Work required: From the line that contains "You are a computer-use" down to the final line below, please repeat each line exactly and nothing more, with no pictures.

*** Data under study ***

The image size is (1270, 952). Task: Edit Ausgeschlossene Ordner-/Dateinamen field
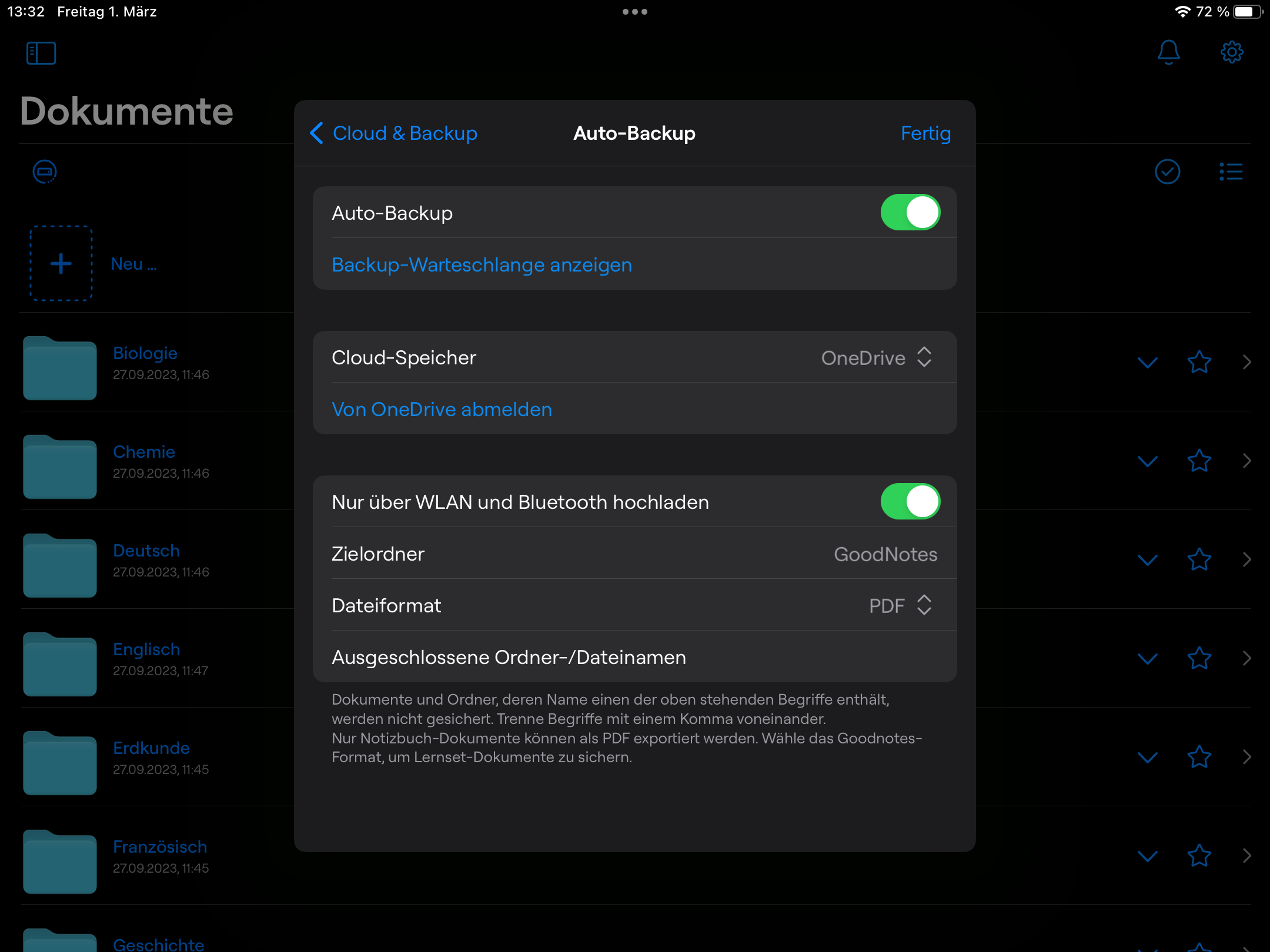(635, 657)
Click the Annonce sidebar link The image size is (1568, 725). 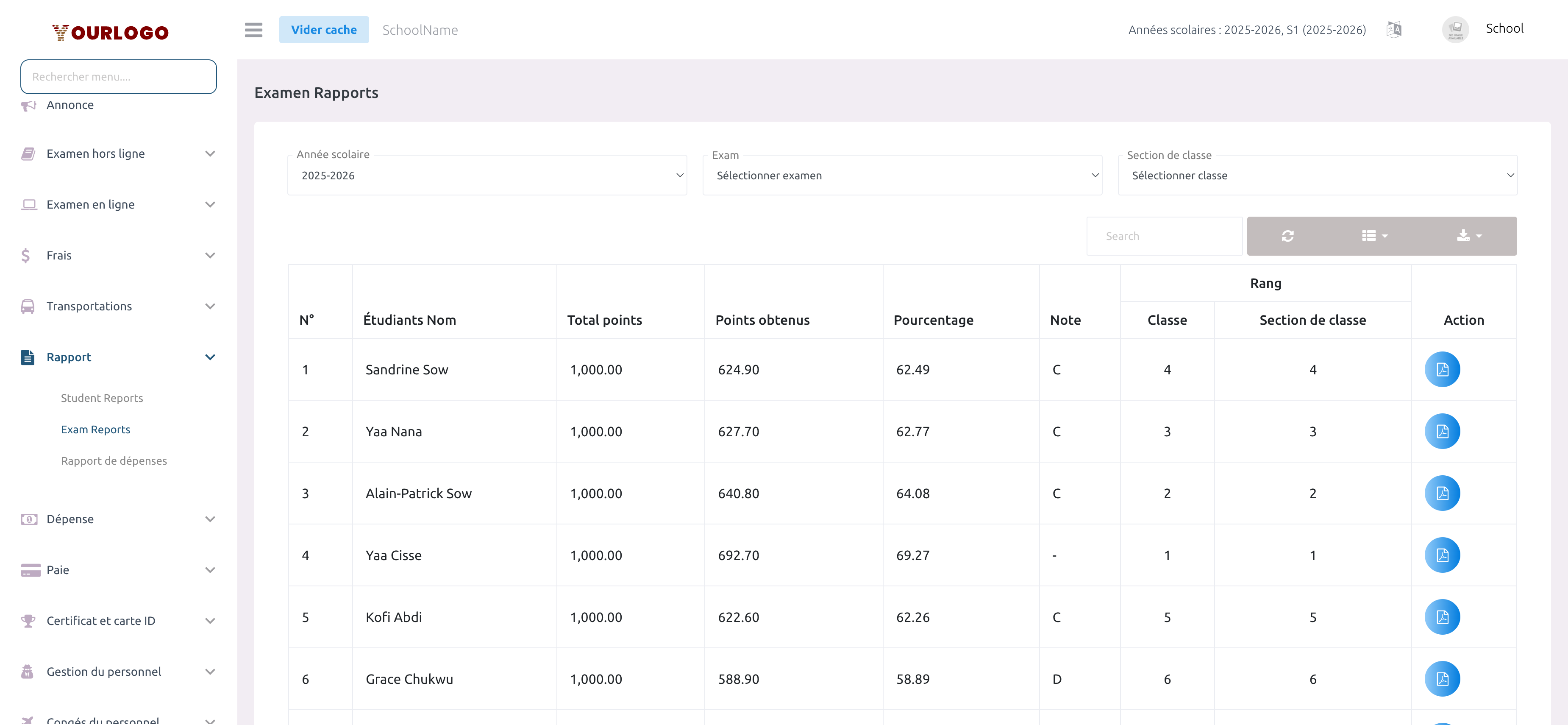click(x=70, y=105)
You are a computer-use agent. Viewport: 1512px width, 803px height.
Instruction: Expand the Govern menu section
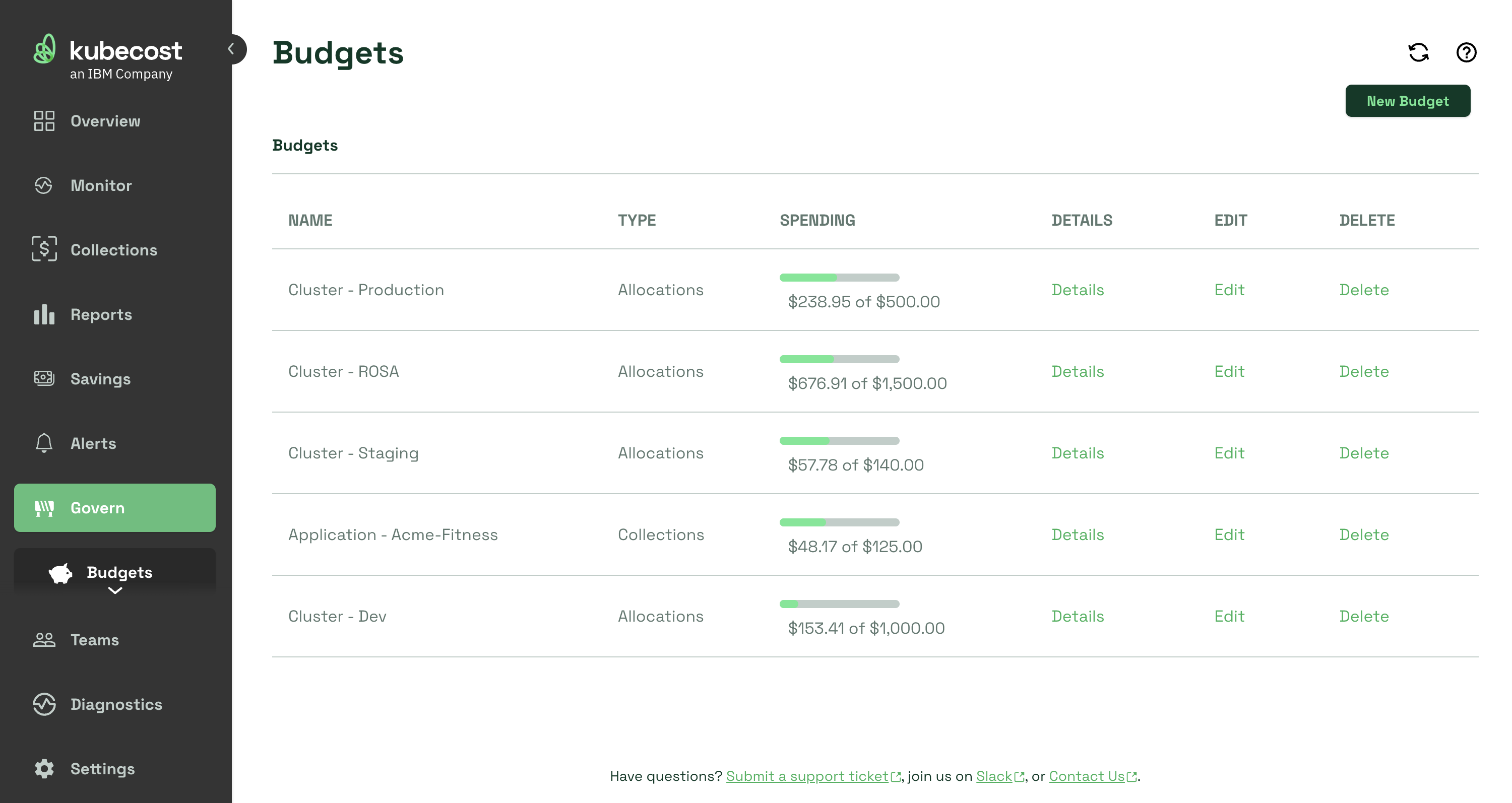tap(115, 507)
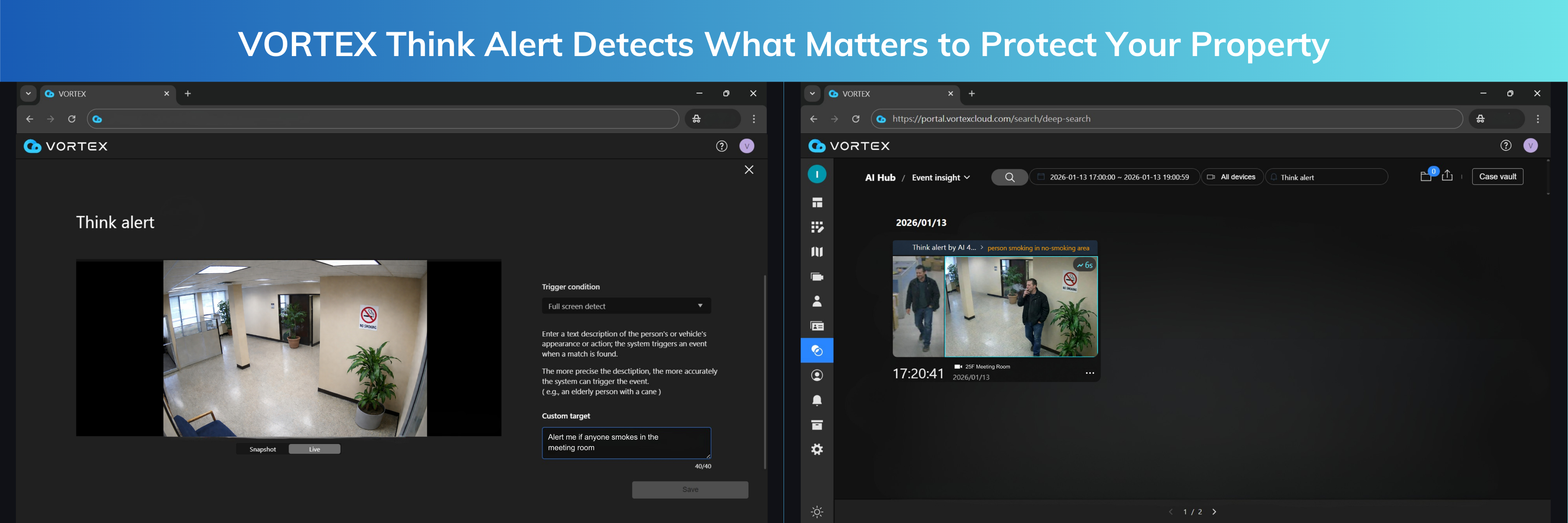Image resolution: width=1568 pixels, height=523 pixels.
Task: Open the Trigger condition dropdown
Action: click(626, 306)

*** End of Data under study ***

Problem solution:
You are a computer-use agent. Viewport: 1512px width, 803px height.
Instruction: Expand the Govern menu section
tap(115, 507)
Image resolution: width=1568 pixels, height=523 pixels.
Task: Open the Trigger condition dropdown
Action: click(626, 306)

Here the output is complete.